Certainly, some of the media’s muck had got stuck in their brains. Twice I heard people (one of them black) repeat the lie of the Murdoch press that Labour councils had changed the words of the nursery rhyme to “Baa baa green sheep”. No doubt if we had been discussing general social issues, all sorts of pro-capitalist ideas would have been aired.

But we were restricted to discussing particular cases, and it soon became apparent that most people would not accept one of the media’s most adamant contentions – that police officers are upright, honest individuals who never lie.

And if anyone made anything which might possibly be a racist innuendo about any of the defendants, they were immediately put down in no uncertain terms by other white members of the jury.

There was a powerful minority within this cross-section which dissented completely from the Thatcherite message – and much of the time the minority was able to pull the majority behind it in its rejection of the police case.

The experience caused me to reflect on some of the problems facing Thatcher.

She has been given a completely free hand in parliamentary terms and has been able to see off extra-parliamentary challenges because of the abject cowardice of the trade union bureaucracy.

The major newspapers give her unbridled support and the BBC whimpers its apologies any time any TV programme even half offends her.

But political power is not the same as “hegemony” – domination of the thinking of those who live under that power.
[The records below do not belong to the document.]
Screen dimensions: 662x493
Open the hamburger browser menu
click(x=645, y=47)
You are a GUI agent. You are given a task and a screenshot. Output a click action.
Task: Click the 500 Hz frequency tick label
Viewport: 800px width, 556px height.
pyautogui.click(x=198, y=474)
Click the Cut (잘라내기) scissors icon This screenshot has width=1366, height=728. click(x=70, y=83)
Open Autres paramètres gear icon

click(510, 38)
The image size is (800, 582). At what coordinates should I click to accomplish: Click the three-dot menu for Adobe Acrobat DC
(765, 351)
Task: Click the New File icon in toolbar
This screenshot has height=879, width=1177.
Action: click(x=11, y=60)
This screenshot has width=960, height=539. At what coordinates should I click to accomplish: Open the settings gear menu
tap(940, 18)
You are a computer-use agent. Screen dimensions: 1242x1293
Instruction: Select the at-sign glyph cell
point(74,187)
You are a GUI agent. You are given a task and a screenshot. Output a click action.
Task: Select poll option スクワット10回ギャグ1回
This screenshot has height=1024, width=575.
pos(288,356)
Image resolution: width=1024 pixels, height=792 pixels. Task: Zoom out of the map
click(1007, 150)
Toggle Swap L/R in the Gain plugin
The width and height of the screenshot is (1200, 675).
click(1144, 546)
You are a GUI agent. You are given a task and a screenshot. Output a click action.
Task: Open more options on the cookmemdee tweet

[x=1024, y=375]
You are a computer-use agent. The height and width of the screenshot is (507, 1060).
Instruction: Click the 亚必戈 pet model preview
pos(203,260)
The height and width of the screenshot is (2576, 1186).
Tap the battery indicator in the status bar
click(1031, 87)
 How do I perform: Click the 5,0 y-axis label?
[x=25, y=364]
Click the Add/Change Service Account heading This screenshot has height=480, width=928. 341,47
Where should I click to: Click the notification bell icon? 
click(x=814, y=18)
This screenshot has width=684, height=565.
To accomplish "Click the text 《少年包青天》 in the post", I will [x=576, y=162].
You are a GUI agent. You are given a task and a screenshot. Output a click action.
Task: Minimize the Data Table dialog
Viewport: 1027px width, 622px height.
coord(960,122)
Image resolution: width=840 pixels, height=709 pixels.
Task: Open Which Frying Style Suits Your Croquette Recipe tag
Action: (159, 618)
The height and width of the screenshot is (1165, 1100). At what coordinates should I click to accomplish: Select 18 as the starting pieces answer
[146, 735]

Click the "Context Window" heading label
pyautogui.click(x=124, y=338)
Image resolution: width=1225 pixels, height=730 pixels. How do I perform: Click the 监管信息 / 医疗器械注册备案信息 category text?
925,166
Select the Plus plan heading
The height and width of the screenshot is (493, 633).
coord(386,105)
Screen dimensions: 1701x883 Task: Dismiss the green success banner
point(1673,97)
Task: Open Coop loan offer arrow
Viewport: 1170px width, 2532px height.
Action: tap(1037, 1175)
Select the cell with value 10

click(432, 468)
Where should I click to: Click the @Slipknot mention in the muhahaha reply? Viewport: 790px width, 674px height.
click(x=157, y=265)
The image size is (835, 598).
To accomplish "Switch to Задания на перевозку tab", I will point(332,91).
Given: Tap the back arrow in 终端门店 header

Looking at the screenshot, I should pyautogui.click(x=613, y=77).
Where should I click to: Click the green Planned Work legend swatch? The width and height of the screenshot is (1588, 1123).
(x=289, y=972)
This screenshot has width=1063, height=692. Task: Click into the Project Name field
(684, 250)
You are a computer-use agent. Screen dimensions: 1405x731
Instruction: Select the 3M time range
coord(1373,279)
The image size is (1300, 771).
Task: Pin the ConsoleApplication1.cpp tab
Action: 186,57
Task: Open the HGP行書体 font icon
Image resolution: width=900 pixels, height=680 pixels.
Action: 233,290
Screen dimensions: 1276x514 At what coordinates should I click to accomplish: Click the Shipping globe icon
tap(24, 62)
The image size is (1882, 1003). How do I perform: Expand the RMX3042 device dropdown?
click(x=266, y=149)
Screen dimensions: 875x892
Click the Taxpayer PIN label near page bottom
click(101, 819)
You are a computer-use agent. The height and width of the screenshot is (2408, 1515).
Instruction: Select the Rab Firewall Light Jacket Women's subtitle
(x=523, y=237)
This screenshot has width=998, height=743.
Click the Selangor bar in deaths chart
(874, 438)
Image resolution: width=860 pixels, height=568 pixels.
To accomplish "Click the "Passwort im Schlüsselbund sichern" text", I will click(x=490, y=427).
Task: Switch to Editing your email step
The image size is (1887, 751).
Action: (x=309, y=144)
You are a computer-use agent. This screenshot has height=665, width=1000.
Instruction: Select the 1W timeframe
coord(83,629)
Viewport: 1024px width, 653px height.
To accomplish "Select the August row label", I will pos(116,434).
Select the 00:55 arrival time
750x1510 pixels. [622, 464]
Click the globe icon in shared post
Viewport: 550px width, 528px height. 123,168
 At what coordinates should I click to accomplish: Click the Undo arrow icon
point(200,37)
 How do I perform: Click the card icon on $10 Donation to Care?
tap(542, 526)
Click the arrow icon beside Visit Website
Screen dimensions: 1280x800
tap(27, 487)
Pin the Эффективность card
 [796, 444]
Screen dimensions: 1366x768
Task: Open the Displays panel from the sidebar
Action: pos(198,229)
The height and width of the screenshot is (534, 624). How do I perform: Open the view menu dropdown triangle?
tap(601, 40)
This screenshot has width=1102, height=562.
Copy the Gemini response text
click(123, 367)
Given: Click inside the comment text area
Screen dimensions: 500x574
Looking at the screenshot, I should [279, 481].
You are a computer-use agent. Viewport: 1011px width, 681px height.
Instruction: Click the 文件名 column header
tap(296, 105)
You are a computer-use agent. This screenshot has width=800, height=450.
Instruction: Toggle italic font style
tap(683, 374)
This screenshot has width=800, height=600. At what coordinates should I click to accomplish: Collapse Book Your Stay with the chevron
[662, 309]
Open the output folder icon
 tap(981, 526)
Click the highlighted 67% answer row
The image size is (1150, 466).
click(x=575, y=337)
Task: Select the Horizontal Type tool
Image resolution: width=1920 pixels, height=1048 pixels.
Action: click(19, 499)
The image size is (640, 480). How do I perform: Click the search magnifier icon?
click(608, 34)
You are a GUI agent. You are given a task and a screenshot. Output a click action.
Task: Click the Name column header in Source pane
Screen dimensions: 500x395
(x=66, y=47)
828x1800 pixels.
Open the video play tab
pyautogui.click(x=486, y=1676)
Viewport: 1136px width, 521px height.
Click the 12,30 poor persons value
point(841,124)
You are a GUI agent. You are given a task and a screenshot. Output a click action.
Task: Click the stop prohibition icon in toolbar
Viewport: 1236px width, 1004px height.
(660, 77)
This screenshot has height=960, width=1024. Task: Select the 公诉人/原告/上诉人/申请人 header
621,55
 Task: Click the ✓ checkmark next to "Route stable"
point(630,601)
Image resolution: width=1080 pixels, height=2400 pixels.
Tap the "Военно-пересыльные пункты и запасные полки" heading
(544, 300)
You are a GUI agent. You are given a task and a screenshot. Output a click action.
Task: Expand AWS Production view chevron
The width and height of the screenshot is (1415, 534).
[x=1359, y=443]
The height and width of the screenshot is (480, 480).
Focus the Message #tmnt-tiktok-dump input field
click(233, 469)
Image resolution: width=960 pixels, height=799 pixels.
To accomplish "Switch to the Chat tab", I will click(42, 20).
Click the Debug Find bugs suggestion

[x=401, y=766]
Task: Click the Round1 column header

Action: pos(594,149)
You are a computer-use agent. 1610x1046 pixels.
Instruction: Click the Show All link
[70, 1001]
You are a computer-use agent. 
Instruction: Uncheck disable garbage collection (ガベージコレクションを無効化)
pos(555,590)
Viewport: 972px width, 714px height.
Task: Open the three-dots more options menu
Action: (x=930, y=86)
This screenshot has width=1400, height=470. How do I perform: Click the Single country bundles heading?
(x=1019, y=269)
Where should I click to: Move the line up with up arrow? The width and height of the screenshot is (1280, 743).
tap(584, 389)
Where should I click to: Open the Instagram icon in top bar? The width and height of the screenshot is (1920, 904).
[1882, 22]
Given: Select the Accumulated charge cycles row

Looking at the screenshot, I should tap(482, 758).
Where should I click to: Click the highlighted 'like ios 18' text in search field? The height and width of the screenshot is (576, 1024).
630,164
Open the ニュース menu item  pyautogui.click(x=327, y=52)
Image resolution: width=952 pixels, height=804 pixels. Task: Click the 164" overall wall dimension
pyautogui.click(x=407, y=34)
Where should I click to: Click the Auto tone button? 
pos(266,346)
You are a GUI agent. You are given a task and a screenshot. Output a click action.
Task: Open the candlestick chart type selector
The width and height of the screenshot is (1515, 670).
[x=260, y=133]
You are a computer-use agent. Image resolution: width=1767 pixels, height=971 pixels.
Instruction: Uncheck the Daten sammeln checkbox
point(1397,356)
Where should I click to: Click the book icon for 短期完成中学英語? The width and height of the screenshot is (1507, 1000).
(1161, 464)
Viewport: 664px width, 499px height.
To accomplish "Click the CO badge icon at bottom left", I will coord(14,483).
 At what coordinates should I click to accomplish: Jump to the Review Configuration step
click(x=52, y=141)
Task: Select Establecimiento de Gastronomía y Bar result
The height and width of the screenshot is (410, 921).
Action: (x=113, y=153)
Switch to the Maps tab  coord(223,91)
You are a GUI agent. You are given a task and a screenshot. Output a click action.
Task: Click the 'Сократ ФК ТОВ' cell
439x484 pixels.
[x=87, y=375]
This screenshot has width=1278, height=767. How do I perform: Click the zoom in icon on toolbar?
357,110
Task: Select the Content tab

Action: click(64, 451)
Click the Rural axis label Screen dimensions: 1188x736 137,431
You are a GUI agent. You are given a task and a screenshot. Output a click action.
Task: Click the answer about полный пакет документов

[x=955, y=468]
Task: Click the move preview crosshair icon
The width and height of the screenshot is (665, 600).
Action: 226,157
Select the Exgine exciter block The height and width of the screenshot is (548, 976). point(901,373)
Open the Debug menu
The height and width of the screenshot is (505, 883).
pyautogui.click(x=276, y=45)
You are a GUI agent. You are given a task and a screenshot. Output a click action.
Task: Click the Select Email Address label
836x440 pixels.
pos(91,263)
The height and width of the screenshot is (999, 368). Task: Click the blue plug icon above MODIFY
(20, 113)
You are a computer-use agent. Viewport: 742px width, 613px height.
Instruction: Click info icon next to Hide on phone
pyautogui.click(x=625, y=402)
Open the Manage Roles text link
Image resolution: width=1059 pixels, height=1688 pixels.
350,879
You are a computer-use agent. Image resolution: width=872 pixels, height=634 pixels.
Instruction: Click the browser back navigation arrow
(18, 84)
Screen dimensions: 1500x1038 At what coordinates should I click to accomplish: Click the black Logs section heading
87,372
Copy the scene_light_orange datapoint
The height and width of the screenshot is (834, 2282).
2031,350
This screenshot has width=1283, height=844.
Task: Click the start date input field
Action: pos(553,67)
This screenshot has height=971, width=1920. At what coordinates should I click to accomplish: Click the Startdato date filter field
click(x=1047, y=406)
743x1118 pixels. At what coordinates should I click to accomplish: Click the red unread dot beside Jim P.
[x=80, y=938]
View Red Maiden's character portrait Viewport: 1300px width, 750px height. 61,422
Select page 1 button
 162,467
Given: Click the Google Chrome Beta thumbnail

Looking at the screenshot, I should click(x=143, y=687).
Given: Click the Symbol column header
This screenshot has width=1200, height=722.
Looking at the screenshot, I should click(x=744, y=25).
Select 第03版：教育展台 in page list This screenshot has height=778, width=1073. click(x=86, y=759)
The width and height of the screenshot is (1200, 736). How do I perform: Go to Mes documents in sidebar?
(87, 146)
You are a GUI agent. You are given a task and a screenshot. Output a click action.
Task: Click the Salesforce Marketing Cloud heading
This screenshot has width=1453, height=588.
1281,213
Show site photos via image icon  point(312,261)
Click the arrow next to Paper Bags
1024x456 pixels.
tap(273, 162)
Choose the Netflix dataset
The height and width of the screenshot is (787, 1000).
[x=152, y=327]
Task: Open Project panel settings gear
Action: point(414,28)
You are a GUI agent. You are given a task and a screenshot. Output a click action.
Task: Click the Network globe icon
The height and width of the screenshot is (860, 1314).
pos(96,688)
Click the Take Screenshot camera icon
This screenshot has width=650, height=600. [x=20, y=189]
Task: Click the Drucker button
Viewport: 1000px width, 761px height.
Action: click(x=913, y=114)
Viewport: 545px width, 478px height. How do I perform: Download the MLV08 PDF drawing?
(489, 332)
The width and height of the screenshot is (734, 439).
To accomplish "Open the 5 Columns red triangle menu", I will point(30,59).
As the Italian revolutionary, Antonio Gramsci, pointed out, to be fully effective the ideas of the ruling class do not just have to be pumped out centrally. They also have to be retailed on the ground networks of individuals who interpret people’s everyday experiences in terms of them.

The great majority of people in Britain today accept the general ideas of capitalism. But this does not mean that they are prepared to interpret all of their own experiences in ways which fit with the needs of capitalism.

There was a time when the bourgeois political parties of this country penetrated the working class through a network of local Conservative and Liberal drinking clubs. They don’t today. Twenty five years ago the Young Conservatives could boast hundreds of thousands of members. Today they have shrunk to a group of a few thousand with little impact anywhere.

Nor are the ancillary institutions that used to back up Tory rule that useful to Thatcher. Even the Church of England refuses to be the Conservative Party at prayer any longer.

Thatcher has attempted to fill this vacuum on the right by “people’s capitalism” – by encouraging people to see crude greed as the highest social value. But such a strategy runs bang up against two of the central features of capitalism. Only a few people can really make money, as the dynamic of the system leads to the concentration and centralisation of capital, and even the gains of this minority are continually thrown at risk by the vagaries of the market.

Hence the strangest spectacle of recent months – the onslaught by the Thatcherites against a range of institutions which they see as somehow betraying their crusade to transform Britain.

There were Tebbit’s campaign against the BBC, Glimmer’s attack on the Church of England bishops, a tirade against the British film industry by a right wing historian in Murdoch’s Sunday Times.

It is as if the Thatcherites see themselves as an army which has conquered a country, but still has to reduce the population to subservience.

But they do have one very important thing going for them. Their weakness on the ground is matched by an even more profound vacuum on the left. The individual membership of the Labour Party fell again last year to around 260,000, of whom fewer than one in 10 go to meetings of any sort.

Among manual workers the picture is even worse. The party reckons it only has 30,000 members altogether in the two key private sector and manual unions, the TGWU and the AEU – that is fewer than one manual trade unionist in 800!

None of this worries the Kinnock-Hattersley leadership. They try to outbid Thatcher through media orientated campaigns, without mass organisation.

It must worry those of us who are socialists. There is a minority everywhere inside the working class that at least half accepts our arguments.

But the minority is not organised. Its members often do not even recognise each other and they coordinate their activities only in the most spasmodic ways.

Above all, that minority do not have the confidence to take action on its own behalf, without waiting for the say-so from Labour and the trade union leaders who are in full flight before Thatcher. Our weakness is her strongest weapon.